Sean Slovenski, Senior Vice President of Walmart Health and Wellness, echoed the sentiments.

“We are pleased to have reached fair and equitable terms with CVS Caremark that are in the best interest of our customers, and we are glad our CVS Caremark customers will be able to continue saving money and living better,” said Slovenski. “We believe in putting our customers first by providing value and keeping our everyday low-price promise.”  

The two companies are both fighting for market share in a highly competitive retail health and pharmacy environment. 

The tussle began after Walmart demanded a higher share of reimbursement for prescription drugs it dispenses, and CVS refused.

The companies went as far as announcing that they would be parting ways on January 14, although they had planned to continue filling prescriptions until April 30, 2019.

“At a time when everyone is working hard to find ways to reduce health care costs, Walmart’s requested rates would ultimately result in higher costs for our clients and consumers,” said Rice at the time.

“While we have enjoyed a long relationship with Walmart as a low cost provider in our broad national networks, based on our commitment to helping our clients and consumers manage rising pharmacy costs, we simply could not agree to their recent demands for an increase in reimbursement.”

Neither company expected significant disruptions from the split.  Less than five percent of CVS Caremark customers affected by the announcement fill their prescriptions exclusively at Walmart locations, CVS said.

Over the following days, however, the two companies continued to hash out their differences and ultimately came to a resolution. 

As a result, CVS Caremark customers will retain access to nearly 68,000 participating pharmacies across the network, including Walmart pharmacy locations.

“As a PBM, CVS Caremark works hard to bring down the cost of drugs for clients and members through the implementation of highly effective clinical programs, innovative purchasing and formulary design and enhanced data analytics,” the companies stated in a press release.

“Walmart is committed to providing affordable healthcare through innovative programs like its $4 generic drug price program that lowered the cost of healthcare for millions of Americans.
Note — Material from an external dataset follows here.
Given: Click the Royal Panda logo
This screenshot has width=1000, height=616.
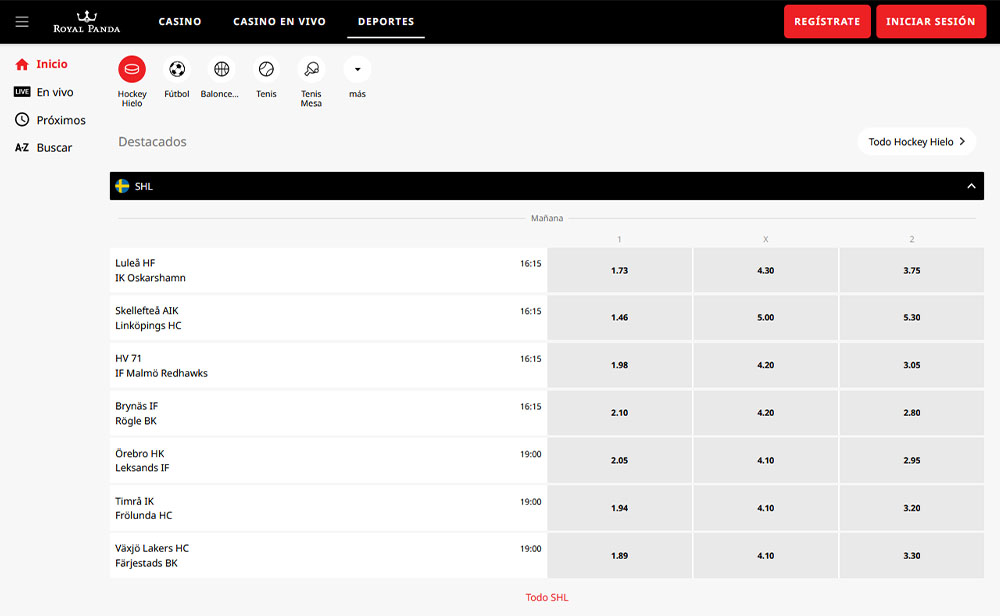Looking at the screenshot, I should (x=86, y=21).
Walmart also gives communities across the nation access to convenient, quality healthcare by offering clinical services such as low-cost immunizations and medication counseling by Walmart Pharmacists, who are there to assist customers on their healthcare journey.”

The tiff reflects larger forces at work in the retail pharmacy and PBM markets.  Increasing consolidation and new partnerships between large organizations are creating fewer and more powerful entities. 

Observers remain concerned over how mergers and acquisitions in the space, such as the CVS-Aetna deal and the acquisition of Express Scripts by Cigna, will affect consumer choice and prescription pricing.

Maintaining access to pharmacy services at an affordable cost, especially for low-income individuals and seniors, is a high priority for the industry as federal efforts combine with consumer-driven pressures to lower spending on prescription drugs.

Settling the dispute between these two companies is a positive step towards ensuring broad access and choice for consumers in the nation’s most popular insurance categories.